Two Takeaways from Stephen King's On Writing

by phil on Sunday Apr 5, 2009 3:17 PM
mainfeed

I'm re-discovering Stephen King's On Writing. I had previously ignored it because in the Amazon excerpts, you start from the first half of the book, which is just a biography. The second half is where the fun is, where he talks about his philosophy of writing. I've just started the book, but I've already taken two good takeaways:

Read what you want to write - Stephen King would count himself a believer in the idea that you can't be a good writer if you're not a good reader. I wasn't sure about this before, but his vote plus my own personal experience seems to corroborate that. When I read lots of fiction, fiction-writing seems to spring out of me. When I read a piece in the New Yorker, I want to write something non-fiction (like how I just read a New Yorker article 10 minutes ago). It makes sense. Wrapping yourself in reading switches your brain into participating in the conversation of that kind of medium.
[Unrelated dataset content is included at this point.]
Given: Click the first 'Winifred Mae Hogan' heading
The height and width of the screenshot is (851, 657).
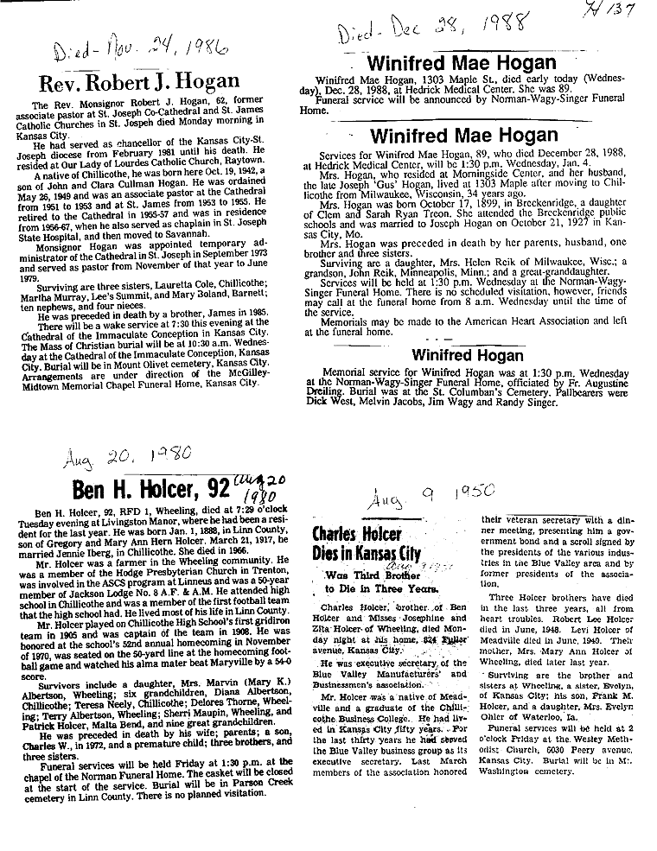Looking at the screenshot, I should pos(462,63).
You can't make bad writers good. And you can't make good writers great. But you can make competent writers good - I think that's some cold, but straight talk. You can't pretend talent isn't a major factor. At the same time, you can't be hopeless and think you won't ever reach a point where you get be publishable. I sometimes measure myself by the standards of the greats, thinking, "Well, my work isn't nowhere near as good as Gladwell, I'll never become a writer," and then I slump in my chair.

I'm only partially through the actual On Writing section, but I want to read the rest of it.

Comments

MoirSolace said on April 5, 2009 6:14 PM:

...weird, i just started reading this book last week. its really good, even the first half.